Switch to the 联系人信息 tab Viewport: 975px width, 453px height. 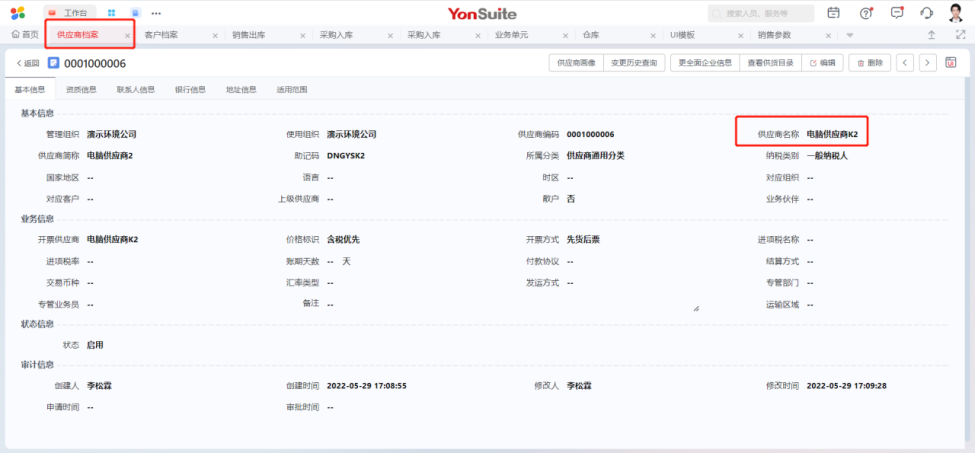135,90
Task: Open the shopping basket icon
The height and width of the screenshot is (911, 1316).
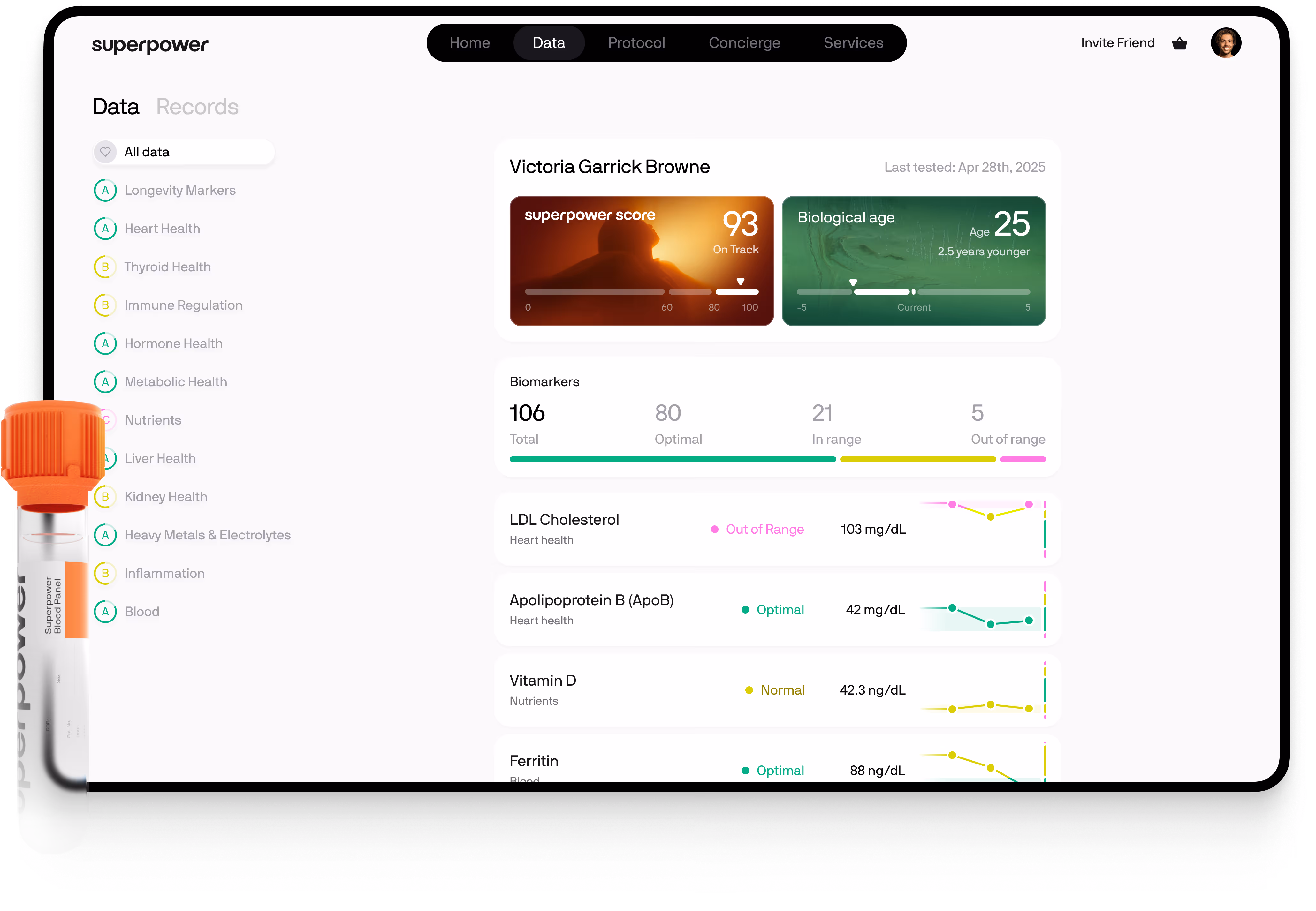Action: tap(1180, 43)
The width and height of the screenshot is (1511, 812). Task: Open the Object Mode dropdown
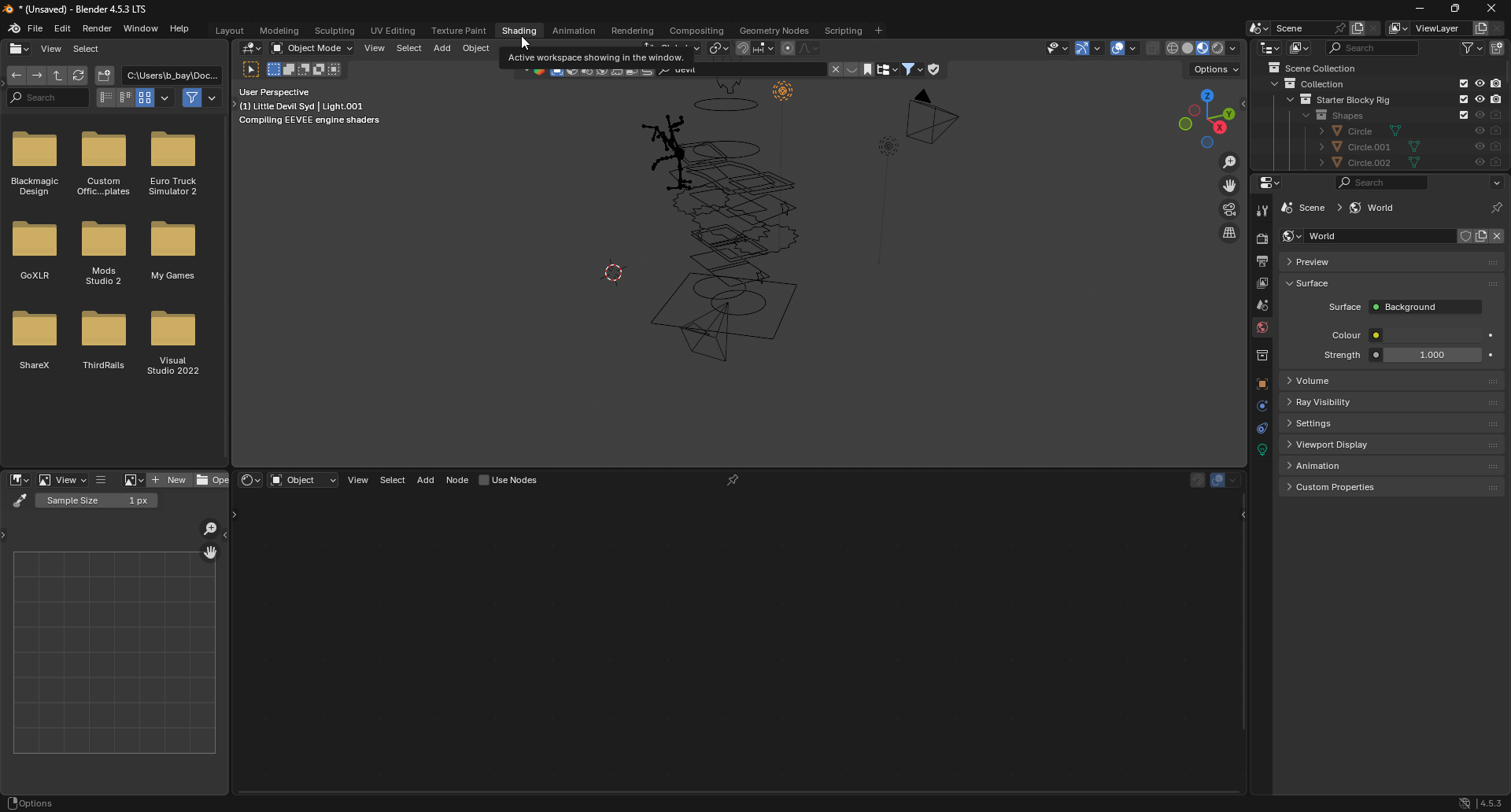[x=312, y=48]
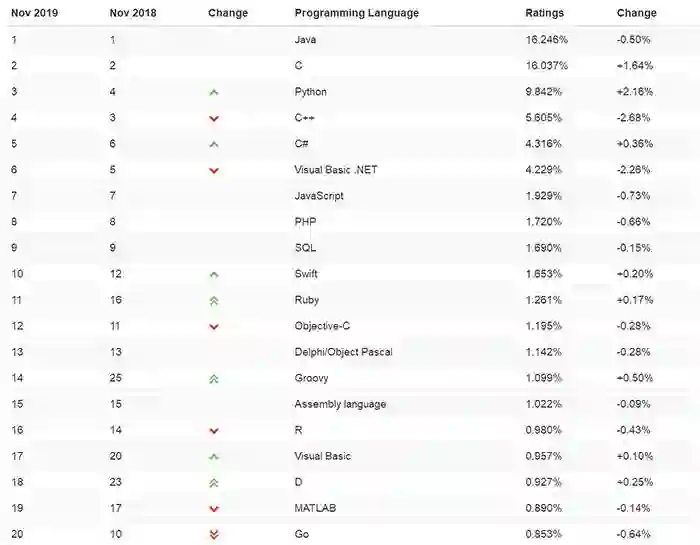The image size is (700, 545).
Task: Click the green up arrow beside C#
Action: click(214, 144)
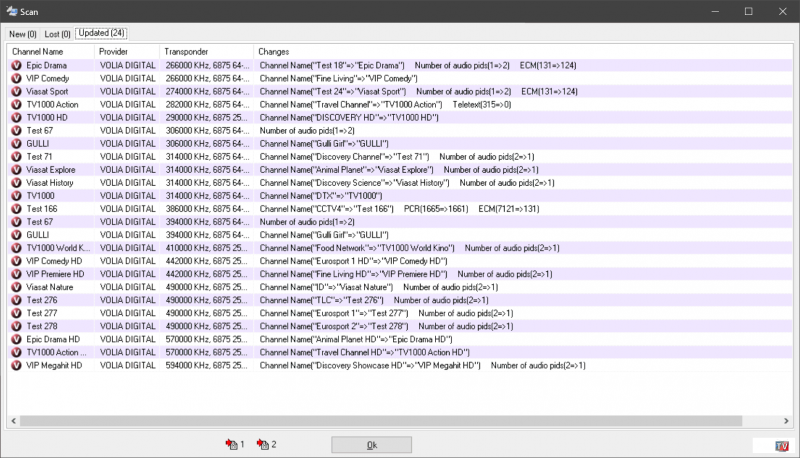The image size is (800, 458).
Task: Click the Epic Drama channel icon
Action: point(17,65)
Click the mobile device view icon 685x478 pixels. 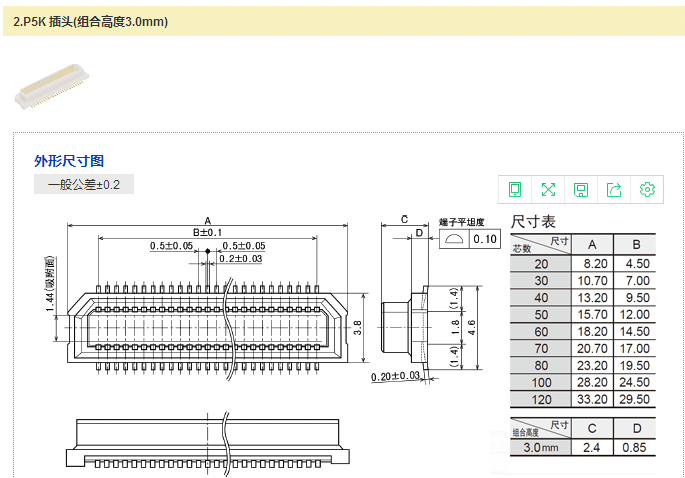(x=515, y=190)
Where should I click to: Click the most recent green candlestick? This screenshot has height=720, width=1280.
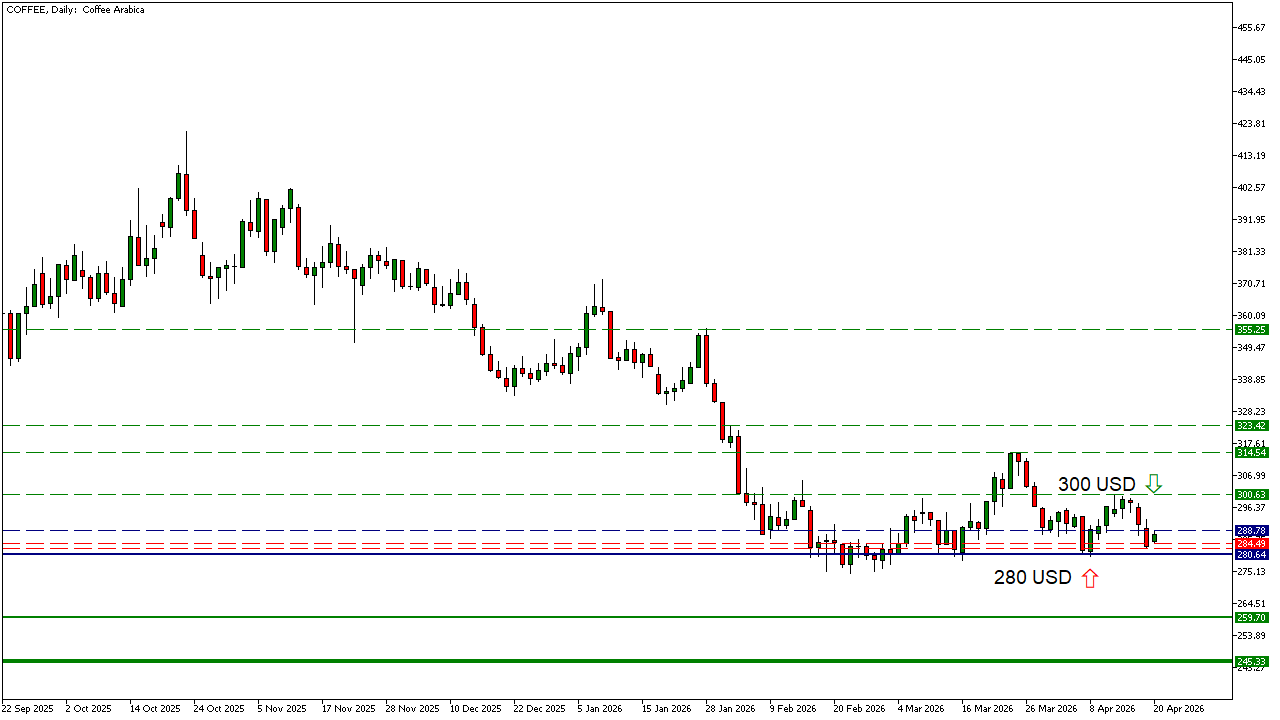1155,538
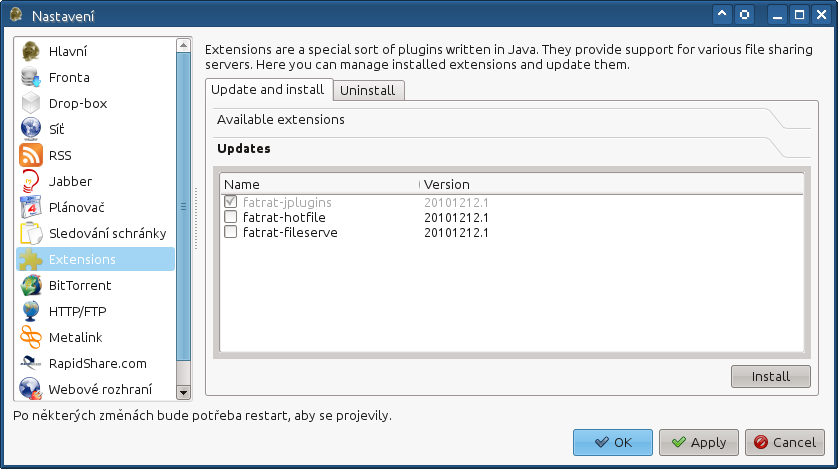This screenshot has height=469, width=838.
Task: Open Jabber lightbulb icon
Action: 31,181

Aim of the exercise
In the listing above, how many lines contain the string "Task"? Reply with the number alone.

Response
5